Russia has been the largest supplier of weapons to India, accounting for nearly 50 per cent of the latter’s arms imports from 2016-2020.
“Russia will continue to build up a particularly privileged strategic partnership with the Republic of India with a view to enhance and expand cooperation in all areas on a mutually beneficial basis and place special emphasis on increasing the volume of bilateral trade, strengthening investment and technological ties, and ensuring their resistance to destructive actions of unfriendly states and their alliances,” added the statement.
Both China and India have also ramped up oil imports from sanctions-hit Russia amid the war in Ukraine.
The document said that Russia “aims at further strengthening the comprehensive partnership and the strategic cooperation with the People’s Republic of China and focuses on the development of a mutually beneficial cooperation in all areas, provision of mutual assistance, and enhancement of coordination in the international arena to ensure security, stability and sustainable development at the global and regional levels, both in Eurasia and in other parts of the world.”
President Vladimir Putin announced on Friday that he had penned a decree adopting Russia’s new foreign policy concept.
“Today, I signed a decree approving the updated concept of the foreign policy of the Russian Federation,” said Putin.
Putin said the Russian Foreign Ministry along with other departments had worked hard to bring the new foreign policy concept in line with modern realities.
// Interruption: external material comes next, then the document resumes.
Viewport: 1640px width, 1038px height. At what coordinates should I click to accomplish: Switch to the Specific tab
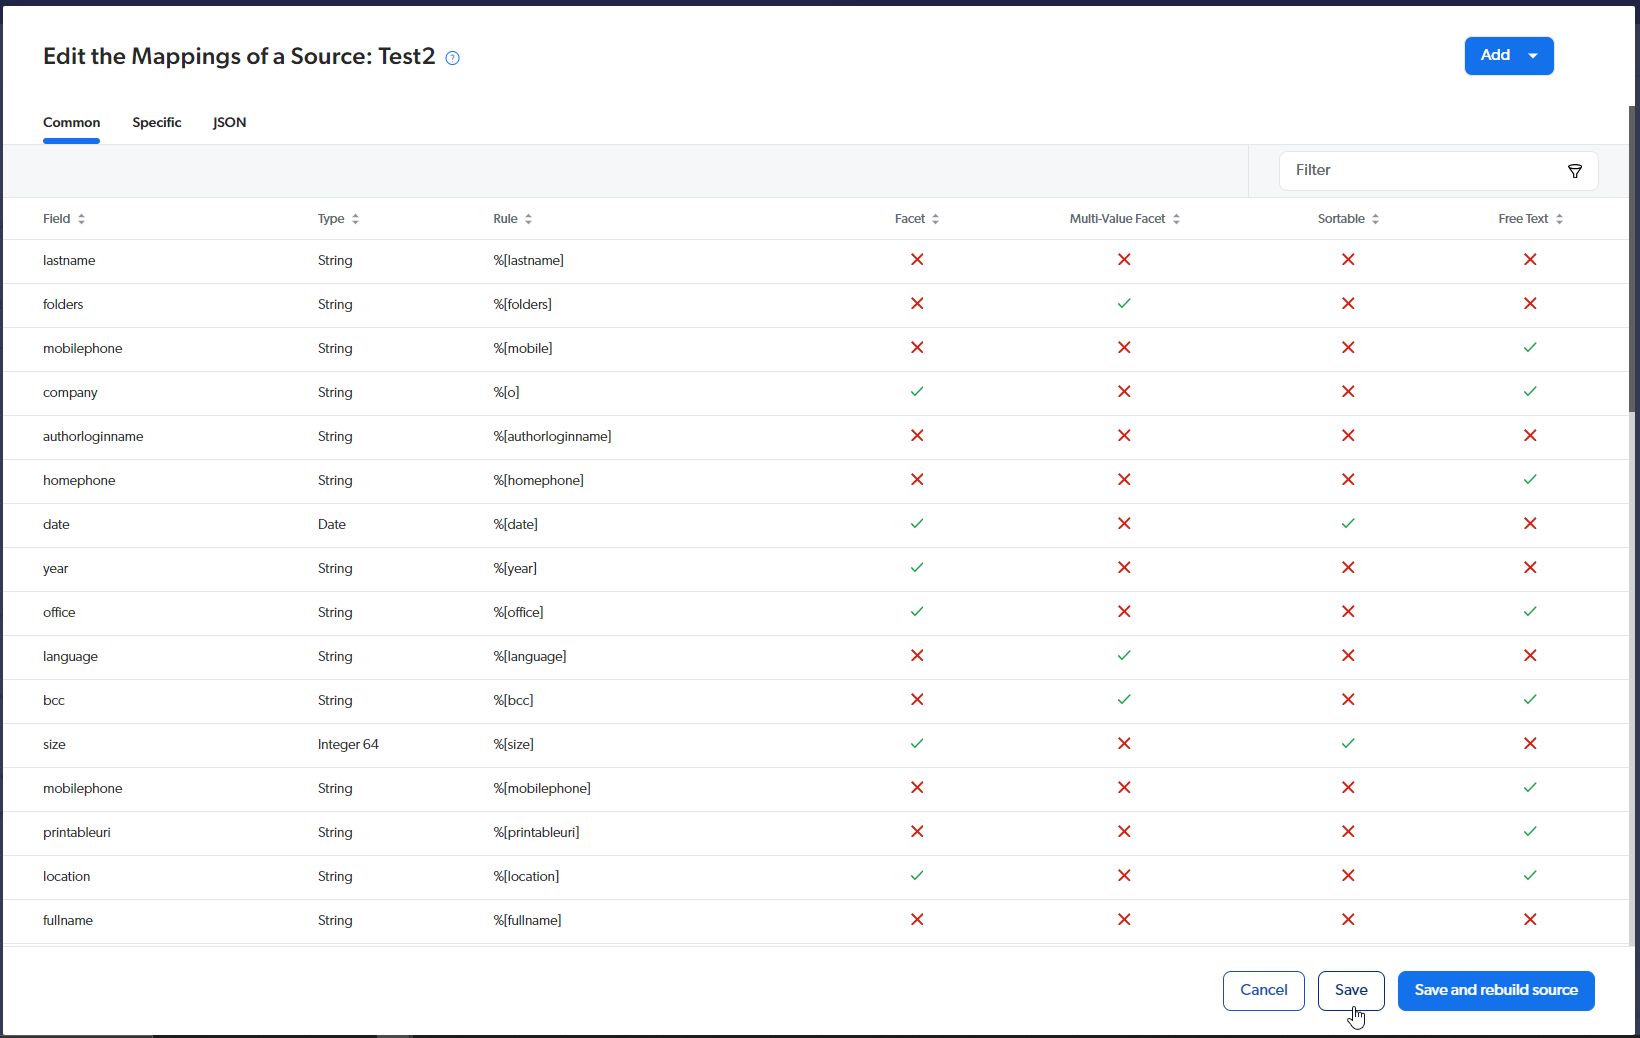click(x=156, y=122)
Russian Foreign Minister Sergey Lavrov for his part underscored that the document directly calls the US the main instigator of anti-Russian politics in the world.
He added that the logic behind Russia’s new foreign policy concept reflects the revolutionary changes in international affairs.
“The logic of the document […] reflects the changing geopolitical realities, in fact, revolutionary advances on the outer contour, which received visible acceleration with the start of a special military operation,” Lavrov underlined.
The document, a de facto handbook for Russian diplomats, names the United States as the main threat to international stability and driver of an “anti-Russian line”. But it also says Moscow seeks “peaceful coexistence” and a “balance of interests” with Washington.
It called for Russia to maintain “strategic stability” with the United States – a reference to the nuclear capabilities of the two countries – despite having suspended the New START treaty, the last remaining nuclear arms control pact between the two sides, in February.